Ах, почему самая благородная из страстей человеческих в то же время и самая эгоистическая? Почему, готовые пожертвовать всем на свете ради того, кого любим, мы постоянно и от него требуем жертв? Почему, если мы лишены радости сделать его счастливым, находим мы утешение в том, что нам дана власть причинять ему скорбь? Почему мы всегда следуем тому изречению одного мудреца, которое на словах осуждаем: L'on veut faire tout le bonheur ou si cela ne se peut ainsi, tout le malheur de ce qu'on aime.[738]

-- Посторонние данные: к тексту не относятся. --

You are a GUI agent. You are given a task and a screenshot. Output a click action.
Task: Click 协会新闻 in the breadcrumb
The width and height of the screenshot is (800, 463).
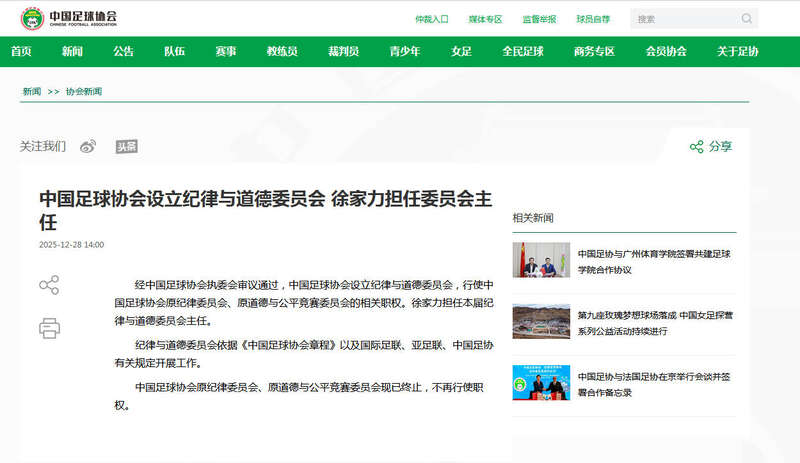(x=84, y=91)
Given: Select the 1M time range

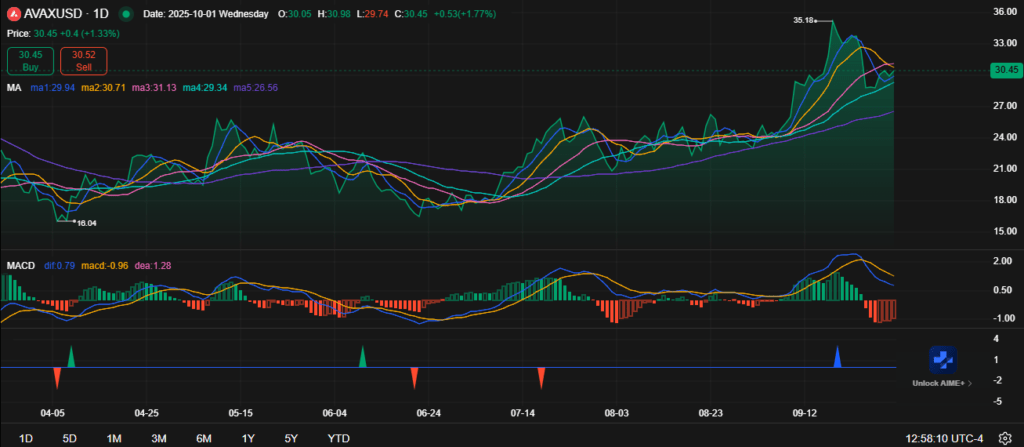Looking at the screenshot, I should click(114, 438).
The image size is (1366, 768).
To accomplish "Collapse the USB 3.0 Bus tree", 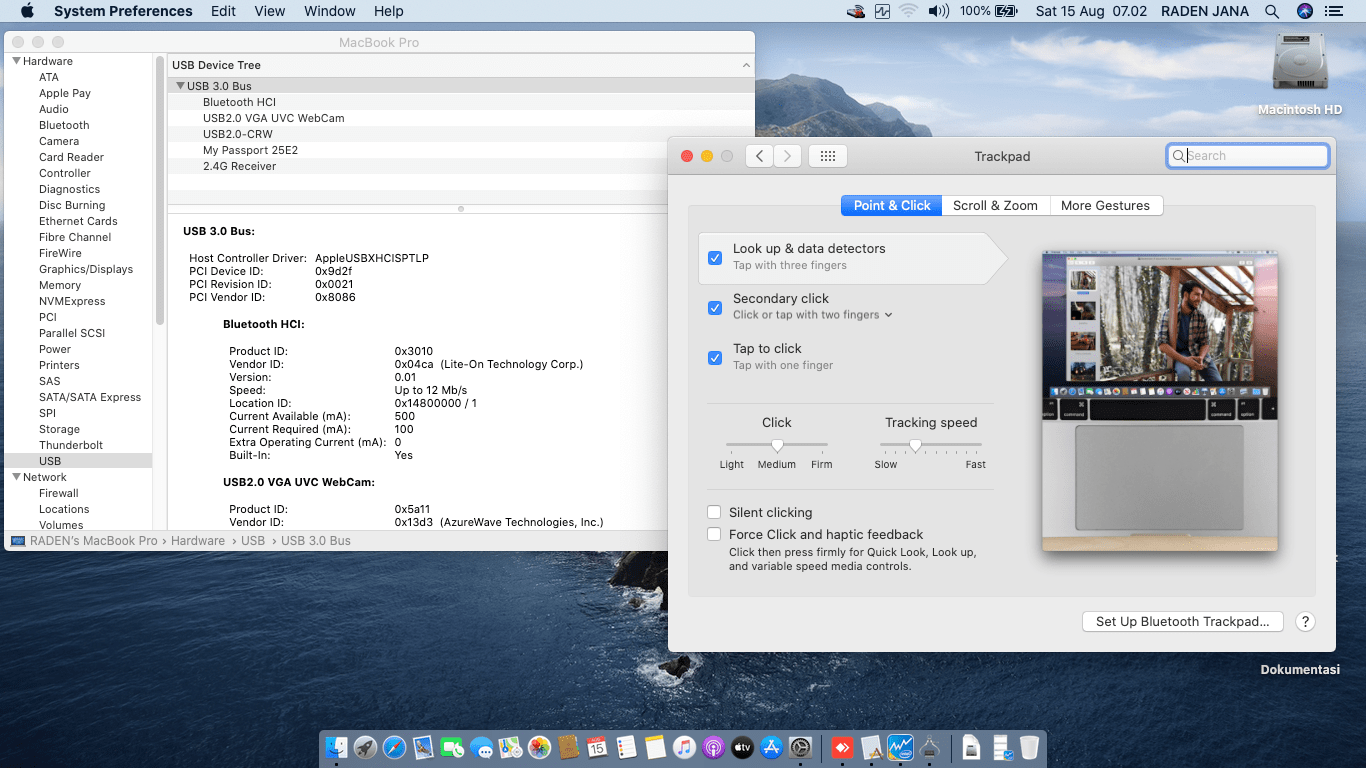I will coord(180,86).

Эллен делали прекрасной не только свежесть юности или даже пленительное выражение лица. Красота ее была столь же безупречна, сколь и ослепительна, никто не мог бы отрицать ее ни с чем не сравнимого совершенства. Всюду, где бы мне не случалось бывать, слышал я об Эллен самые восторженные речи. Что бы там ни говорить о могуществе любви, но общее мнение и для нее играет свою роль: больше всего укрепляется и утверждается чувство, если гордишься тем, кого любишь. Когда все кругом прославляли ее красоту, когда я убеждался, что живой ум, способность увлекательно вести беседу, точность суждении и вместе с тем блеск воображения являются для внутренней ее сущности качествами еще более яркими, чем красота для внешнего облика, мое нежное чувство и стремление назвать ее своей еще усиливались. Еще тверже держался я своего выбора, и в десять раз горше были для меня стоявшие между нами препятствия.

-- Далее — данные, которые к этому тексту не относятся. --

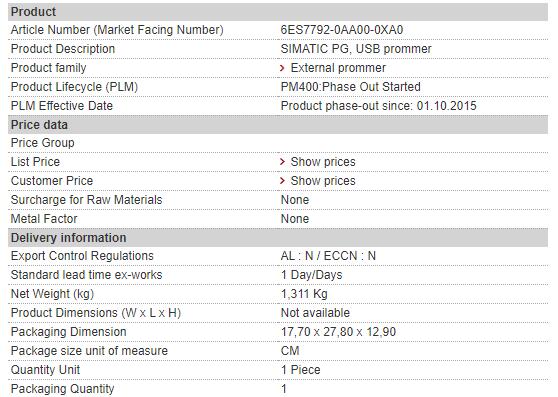Click the Surcharge for Raw Materials label
Viewport: 558px width, 397px height.
pos(86,200)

И все же имелось одно обстоятельство, о котором я думал неотвязно, думал с надеждой, несмотря на все улики против Реджиналда. Когда обыскивали карманы несчастного Тиррела, денег, о которых он со мной говорил, так и не нашли. Пусть Гленвил был убийцей – он не мог оказаться грабителем. Правда, во время схватки не на жизнь, а на смерть, которая, по всей видимости, тогда произошла, деньги могли выпасть из карманов убитого и либо затеряться в длинной, густой траве, пышно разросшейся кругом, либо упасть в мрачную илистую заводь, у которой совершилось убийство. Возможно было другое – Торнтон, зная, что покойный имел при себе столь крупную сумму, и не подозревая, что он сообщил об этом мне или кому-нибудь другому, мог (когда они с Доусоном первыми подъехали к этому месту) не удержаться от такого искушения. Тут как бы зияла щель, пропускавшая луч надежды, а я и по натуре своей и в особенности сейчас, охваченный страстью к Эллен, был слишком увлекающимся человеком, чтобы не обратиться к этому лучу во мраке, тяготевшем над моей душою.